Wilson never doubted it was America’s duty to save the world, and during his eight years as instrument of divine will in office as president of the United States, he sent American troops to Cuba, Haiti, Nicaragua, the Dominican Republic, and Mexico “to teach the South American republics to elect good men.” In the immediate aftermath of the Bolshevik Revolution, Wilson dispatched troops briefly to Russia to defend its people against the communism proscribed by Robert Lansing, Wilson’s secretary of state, as “the most hideous and monstrous thing that the human mind has ever conceived,” refuge of “the criminal, the depraved, and the mentally unfit.”
The Fourteen Points of good behavior that Wilson brought to the Paris Peace Conference pledged America to consequences foreseen by John Quincy Adams, who spoke as secretary of state in 1821 against sending the U.S. Navy to dismantle Spain’s colonial empire in Colombia and Venezuela.

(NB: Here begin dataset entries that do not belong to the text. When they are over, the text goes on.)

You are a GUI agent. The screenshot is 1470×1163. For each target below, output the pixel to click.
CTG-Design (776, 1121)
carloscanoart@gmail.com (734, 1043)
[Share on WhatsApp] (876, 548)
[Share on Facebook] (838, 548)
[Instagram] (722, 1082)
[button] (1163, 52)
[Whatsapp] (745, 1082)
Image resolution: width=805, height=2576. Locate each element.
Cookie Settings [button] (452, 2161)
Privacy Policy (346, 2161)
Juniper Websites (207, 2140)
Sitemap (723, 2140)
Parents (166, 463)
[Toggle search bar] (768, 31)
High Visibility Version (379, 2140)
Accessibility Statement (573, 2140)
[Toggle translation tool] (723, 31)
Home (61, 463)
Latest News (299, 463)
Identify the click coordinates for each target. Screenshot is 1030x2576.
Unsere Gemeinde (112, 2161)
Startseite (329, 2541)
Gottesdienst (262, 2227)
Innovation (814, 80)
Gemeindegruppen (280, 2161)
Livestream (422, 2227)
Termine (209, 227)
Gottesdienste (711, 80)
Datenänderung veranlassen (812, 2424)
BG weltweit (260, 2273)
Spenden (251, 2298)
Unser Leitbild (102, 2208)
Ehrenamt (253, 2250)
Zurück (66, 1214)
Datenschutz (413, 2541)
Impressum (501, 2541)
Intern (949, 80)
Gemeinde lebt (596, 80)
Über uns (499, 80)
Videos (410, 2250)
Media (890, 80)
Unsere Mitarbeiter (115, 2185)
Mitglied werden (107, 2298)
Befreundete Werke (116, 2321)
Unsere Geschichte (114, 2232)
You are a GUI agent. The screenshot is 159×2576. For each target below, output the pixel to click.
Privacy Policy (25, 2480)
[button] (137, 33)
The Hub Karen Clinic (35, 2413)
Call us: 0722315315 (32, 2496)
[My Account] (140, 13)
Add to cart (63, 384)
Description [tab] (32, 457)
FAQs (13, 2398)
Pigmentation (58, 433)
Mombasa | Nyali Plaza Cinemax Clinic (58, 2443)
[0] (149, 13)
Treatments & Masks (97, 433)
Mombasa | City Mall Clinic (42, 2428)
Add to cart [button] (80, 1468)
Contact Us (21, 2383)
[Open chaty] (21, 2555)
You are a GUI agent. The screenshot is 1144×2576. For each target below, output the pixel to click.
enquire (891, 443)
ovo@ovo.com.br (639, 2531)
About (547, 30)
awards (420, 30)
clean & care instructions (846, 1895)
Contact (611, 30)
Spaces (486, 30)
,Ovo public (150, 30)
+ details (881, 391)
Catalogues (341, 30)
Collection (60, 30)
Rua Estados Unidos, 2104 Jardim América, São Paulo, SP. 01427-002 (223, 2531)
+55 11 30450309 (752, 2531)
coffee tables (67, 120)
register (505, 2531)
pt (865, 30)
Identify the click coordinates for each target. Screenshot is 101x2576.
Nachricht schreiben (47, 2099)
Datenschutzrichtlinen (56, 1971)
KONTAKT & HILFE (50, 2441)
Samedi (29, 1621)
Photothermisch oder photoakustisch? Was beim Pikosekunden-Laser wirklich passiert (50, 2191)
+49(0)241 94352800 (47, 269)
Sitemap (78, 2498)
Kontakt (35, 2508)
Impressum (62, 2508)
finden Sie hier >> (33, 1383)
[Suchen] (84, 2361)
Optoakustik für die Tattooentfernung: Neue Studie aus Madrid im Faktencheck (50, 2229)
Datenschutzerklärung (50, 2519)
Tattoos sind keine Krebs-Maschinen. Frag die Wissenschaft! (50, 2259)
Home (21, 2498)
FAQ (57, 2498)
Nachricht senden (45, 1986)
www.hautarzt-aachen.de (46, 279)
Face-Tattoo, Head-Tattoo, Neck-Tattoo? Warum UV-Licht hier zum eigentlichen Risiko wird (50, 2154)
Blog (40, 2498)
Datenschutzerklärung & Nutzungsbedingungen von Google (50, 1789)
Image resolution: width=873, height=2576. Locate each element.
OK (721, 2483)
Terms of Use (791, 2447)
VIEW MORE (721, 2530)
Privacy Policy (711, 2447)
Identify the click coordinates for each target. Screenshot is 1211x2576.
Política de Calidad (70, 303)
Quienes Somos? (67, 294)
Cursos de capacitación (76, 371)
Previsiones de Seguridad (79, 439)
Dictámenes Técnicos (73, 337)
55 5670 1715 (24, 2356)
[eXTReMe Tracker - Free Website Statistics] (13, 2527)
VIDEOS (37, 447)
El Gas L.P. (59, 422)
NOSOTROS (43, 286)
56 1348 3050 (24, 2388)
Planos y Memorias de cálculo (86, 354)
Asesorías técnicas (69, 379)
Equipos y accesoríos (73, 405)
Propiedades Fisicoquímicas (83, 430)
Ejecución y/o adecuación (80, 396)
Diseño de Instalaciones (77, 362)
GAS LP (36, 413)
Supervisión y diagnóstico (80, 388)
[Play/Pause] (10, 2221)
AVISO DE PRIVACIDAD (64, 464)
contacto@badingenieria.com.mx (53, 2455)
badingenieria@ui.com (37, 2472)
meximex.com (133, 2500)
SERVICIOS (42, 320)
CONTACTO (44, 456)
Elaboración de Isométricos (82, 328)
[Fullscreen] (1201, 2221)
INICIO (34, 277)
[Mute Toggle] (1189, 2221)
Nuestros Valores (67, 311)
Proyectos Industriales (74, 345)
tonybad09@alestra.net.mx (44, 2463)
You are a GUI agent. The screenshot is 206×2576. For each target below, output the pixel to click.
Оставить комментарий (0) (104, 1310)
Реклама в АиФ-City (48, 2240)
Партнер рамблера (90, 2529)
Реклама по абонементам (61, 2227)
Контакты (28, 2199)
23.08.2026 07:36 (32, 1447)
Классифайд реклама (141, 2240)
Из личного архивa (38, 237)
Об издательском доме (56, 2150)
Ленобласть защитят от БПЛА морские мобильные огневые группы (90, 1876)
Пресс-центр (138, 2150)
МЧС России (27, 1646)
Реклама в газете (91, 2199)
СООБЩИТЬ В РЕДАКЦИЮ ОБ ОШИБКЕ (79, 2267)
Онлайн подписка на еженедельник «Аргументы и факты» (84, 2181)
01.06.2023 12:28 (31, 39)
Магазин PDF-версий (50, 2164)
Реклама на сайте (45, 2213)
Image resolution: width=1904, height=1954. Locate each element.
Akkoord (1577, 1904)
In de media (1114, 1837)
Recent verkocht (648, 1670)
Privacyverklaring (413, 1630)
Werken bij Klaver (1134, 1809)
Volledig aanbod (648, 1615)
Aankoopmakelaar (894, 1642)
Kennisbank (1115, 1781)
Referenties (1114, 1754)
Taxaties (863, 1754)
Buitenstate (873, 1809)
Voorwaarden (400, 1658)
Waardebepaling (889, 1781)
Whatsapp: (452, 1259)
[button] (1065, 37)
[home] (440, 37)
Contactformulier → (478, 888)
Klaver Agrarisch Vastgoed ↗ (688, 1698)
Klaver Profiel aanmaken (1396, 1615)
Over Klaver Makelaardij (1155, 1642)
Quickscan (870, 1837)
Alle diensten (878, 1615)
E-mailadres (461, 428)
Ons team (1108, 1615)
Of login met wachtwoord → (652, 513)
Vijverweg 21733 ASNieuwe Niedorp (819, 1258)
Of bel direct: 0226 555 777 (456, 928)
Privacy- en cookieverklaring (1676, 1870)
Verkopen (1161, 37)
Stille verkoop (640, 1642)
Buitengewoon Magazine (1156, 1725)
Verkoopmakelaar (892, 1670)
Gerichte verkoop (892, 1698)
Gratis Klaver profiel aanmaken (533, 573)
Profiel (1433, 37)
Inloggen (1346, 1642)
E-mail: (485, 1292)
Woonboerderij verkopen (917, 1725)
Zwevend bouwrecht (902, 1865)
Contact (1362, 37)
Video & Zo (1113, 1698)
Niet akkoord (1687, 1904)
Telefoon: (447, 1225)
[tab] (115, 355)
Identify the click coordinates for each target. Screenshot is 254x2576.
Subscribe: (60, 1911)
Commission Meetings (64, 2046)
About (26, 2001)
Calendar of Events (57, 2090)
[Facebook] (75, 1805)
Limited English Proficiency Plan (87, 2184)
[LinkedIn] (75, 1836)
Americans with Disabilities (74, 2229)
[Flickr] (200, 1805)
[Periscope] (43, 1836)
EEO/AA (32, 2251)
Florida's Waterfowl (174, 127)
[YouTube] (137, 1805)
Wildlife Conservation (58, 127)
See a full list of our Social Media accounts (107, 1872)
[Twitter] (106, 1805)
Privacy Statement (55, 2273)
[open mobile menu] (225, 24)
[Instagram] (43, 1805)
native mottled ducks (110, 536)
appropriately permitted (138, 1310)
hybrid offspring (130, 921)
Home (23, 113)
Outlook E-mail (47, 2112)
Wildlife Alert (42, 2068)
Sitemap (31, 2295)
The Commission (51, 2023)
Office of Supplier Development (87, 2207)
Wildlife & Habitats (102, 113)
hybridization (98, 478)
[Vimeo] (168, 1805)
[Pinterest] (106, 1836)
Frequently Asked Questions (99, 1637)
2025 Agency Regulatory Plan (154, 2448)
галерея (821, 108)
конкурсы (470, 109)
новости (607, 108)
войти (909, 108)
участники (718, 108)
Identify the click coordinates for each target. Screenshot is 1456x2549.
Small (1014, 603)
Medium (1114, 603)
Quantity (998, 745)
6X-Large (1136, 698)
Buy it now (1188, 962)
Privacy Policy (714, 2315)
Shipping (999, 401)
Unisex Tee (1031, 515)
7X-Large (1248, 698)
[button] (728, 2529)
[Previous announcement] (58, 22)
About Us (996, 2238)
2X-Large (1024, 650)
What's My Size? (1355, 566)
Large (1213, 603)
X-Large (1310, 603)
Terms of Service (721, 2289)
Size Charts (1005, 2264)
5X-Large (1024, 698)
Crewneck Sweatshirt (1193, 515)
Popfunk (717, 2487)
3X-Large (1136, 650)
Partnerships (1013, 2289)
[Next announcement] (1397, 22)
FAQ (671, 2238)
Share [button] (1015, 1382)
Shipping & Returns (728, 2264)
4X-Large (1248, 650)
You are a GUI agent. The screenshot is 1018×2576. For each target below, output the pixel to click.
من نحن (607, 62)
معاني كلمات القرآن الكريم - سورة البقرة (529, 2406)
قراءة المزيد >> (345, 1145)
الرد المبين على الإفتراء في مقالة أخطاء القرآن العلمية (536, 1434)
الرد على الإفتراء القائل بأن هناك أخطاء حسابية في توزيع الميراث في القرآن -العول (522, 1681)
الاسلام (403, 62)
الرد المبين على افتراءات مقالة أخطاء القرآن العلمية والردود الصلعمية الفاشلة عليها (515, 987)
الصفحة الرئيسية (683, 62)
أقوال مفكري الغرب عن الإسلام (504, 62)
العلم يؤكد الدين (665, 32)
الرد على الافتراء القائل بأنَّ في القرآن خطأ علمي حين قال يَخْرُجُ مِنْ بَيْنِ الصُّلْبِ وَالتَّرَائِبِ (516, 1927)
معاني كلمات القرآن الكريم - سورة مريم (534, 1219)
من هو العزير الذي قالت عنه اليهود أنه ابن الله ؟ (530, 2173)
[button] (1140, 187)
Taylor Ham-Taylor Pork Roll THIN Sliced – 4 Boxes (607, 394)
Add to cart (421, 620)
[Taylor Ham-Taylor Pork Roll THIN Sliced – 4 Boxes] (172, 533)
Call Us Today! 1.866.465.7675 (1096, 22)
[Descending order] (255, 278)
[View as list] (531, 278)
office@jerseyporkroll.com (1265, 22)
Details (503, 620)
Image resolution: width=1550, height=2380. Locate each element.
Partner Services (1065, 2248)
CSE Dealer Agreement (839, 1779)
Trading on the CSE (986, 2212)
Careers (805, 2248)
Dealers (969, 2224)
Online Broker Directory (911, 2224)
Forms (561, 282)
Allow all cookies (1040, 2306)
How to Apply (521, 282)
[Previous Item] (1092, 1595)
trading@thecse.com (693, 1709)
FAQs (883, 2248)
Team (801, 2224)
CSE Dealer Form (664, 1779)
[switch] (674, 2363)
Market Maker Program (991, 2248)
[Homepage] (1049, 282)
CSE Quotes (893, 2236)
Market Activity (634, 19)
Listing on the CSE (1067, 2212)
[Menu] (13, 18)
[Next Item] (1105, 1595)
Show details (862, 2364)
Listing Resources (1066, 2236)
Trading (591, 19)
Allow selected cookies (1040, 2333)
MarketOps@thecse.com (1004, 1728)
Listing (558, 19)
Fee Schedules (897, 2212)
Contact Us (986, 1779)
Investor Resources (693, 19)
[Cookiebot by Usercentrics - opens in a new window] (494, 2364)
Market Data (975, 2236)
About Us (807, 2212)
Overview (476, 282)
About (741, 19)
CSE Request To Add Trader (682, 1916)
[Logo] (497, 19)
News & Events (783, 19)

America, he said, “goes not abroad in search of monsters to destroy.” Were the country to embark on such a foolish adventure,
she would involve herself, beyond the power of extrication, in all the wars of interest and intrigue, of individual avarice, envy, and ambition, which assume the colors and usurp the standard of freedom. The fundamental maxims of her policy would insensibly change from liberty to force. She might become the dictatress of the world; she would no longer be the ruler of her own spirit.
So it has come to pass. America, the dictatress of the world, no longer the ruler of her own spirit, which passes out of the hands of its people and society into the safekeeping of the state.